The chemical composition of the foulant will differ depending upon the medium to which the compound or composition is being added. For example, if a compound or composition of the present disclosure is being added to an aqueous medium in an acrylonitrile manufacturing process, a foulant may be a complicated mixture of organic and/or inorganic compounds. As examples, the foulant may include organic polymers, a sulfate salt, such as ammonium sulfate, a calcium salt, polyacrylonitrile, polyacrylic acid, acrylic acid, and any combination thereof.

Any method known to one of skill in the art may be used to prepare the compounds (e.g., the sulfonated dispersant, the methylnaphthalene sulfonate-formaldehyde polymer, etc.) and compositions of the present disclosure.

For example, a process may include preparing/obtaining the sulfonated dispersant, purifying the sulfonated dispersant, drying the purified sulfonated dispersant, and optionally dissolving the sulfonated dispersant in a solvent.

The production of the sulfonated dispersant may be carried out by the process of sulfonation with sulfuric acid, for example, or the production of the sulfonated dispersant may be carried out by the process of condensation with formaldehyde.

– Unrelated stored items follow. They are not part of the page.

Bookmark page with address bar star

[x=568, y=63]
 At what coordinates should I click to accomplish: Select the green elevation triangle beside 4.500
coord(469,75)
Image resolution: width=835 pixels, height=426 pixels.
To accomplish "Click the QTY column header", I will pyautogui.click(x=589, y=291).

Alternatively, the production of the sulfonated dispersant maybe carried out by the process of neutralization with an alkali liquor or a mixture of alkali liquors and drying the resulting product to form a powder.

In some embodiments, an alkali mixture of potassium hydroxide and sodium hydroxide is added to adjust the pH in the range of about 5 to about 11 during the sub-process of neutralization. In some embodiments, the pH ranges from about 6 to about 10, about 7 to about 10, about 8 to about 10, about 6 to about 9, about 6 to about 8, or about 6 to about 7. The molar ratio of potassium hydroxide to sodium hydroxide may be. For example, about 100:1 to about 1:100, such as about 3:1 to about 10:1.

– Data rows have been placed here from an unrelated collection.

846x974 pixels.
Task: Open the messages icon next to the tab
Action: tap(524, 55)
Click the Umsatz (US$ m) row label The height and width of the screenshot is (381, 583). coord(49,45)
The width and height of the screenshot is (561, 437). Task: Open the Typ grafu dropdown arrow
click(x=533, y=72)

The raw sulfonated dispersant may comprise a mixture of the formed sulfonates produced by any of the previously mentioned methods.

Purification of the raw sulfonated dispersant may be achieved by adding a poor solvent for the sulfates, such as methanol, into the dispersant solution and blending the mixture to form a sediment. Other poor solvents include, but are not limited to, ethanol, propyl alcohol, and isopropanol.

The content of sulfates in the dispersant may be decreased by adding calcium hydroxide or calcium oxide to form calcium sulfate. However, the residual calcium ions may have negative effects (such as fouling) during the subsequent applications.

The poor solvent may reduce the amount of inorganic impurities in the sulfonated dispersant to about 5 wt. % or less, such as about 3 wt. % or less, about 1 wt. % or less, or about 0.5 wt. % or less.

After the formed sediment is separated, the solution may be dried to form a purified sulfonated dispersant. If desired, the purified sulfonated dispersant may be dissolved in any solvent disclosed herein, such as water, a polyhydric alcohol, or any combination thereof, and mixed to a desirable concentration.

Likewise, a process for producing the methylnaphthalene sulfonate-formaldehyde polymer may include preparing/obtaining the methylnaphthalene sulfonate-formaldehyde polymer, purifying the methylnaphthalene sulfonate-formaldehyde polymer, drying the purified methylnaphthalene sulfonate-formaldehyde polymer, and optionally dissolving the methylnaphthalene sulfonate-formaldehyde polymer in a solvent.